Watch Gone to Earth Trailer :
Review :
An American fan of the Archers.
Somehow this film was made without the incessant tinkering for which David O. Selznick was notoriously famous, presumably because he had allowed his wife, Jennifer Jones, to travel to Great Britain and work her magic untrammelled by his day-to-day presence on the set and in the screening room as rushes were viewed. By all reports, however, he was so horrified by what Powell and Pressburger had wrought that what we on this side of the Atlantic were allowed to view bears only a faint resemblance to the intentions of those English artists,
It has been years since I saw, on a television broadcast, a no doubt truncated and heavily reedited version under its U.S. title, "The Wild Heart" but, as I had before, I was amazed at the "Archers" beautiful, almost florid, use of Technicolor and their apparently reckless disregard for the expectations of an audience weaned on American pablum and the more refined output of their English peers of the cinema.

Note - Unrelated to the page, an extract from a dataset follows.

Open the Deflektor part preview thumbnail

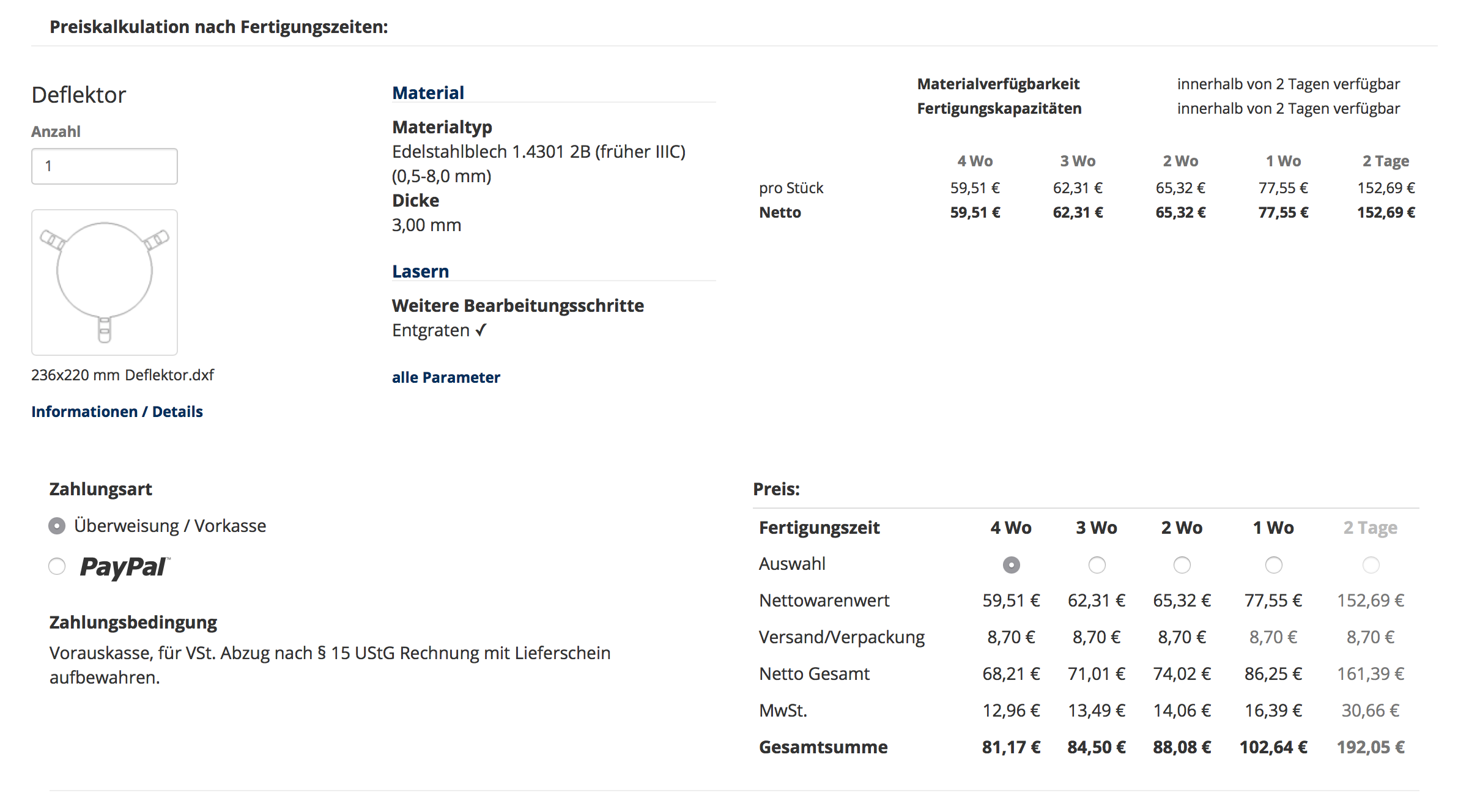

Miss Jones is vibrantly beautiful and endlessly fascinating as she plays Hazel Woodus and it goes without saying that her support from a memorable cast of carefully chosen players, professional and, I would guess, amateur is of an order that one can always confidently expect from the British both on stage and on screen. It's wishful thinking, at this late date, I suppose but a VHS or DVD version, available to us here in the U.S., would be a remarkable addition to a movie-lover's library.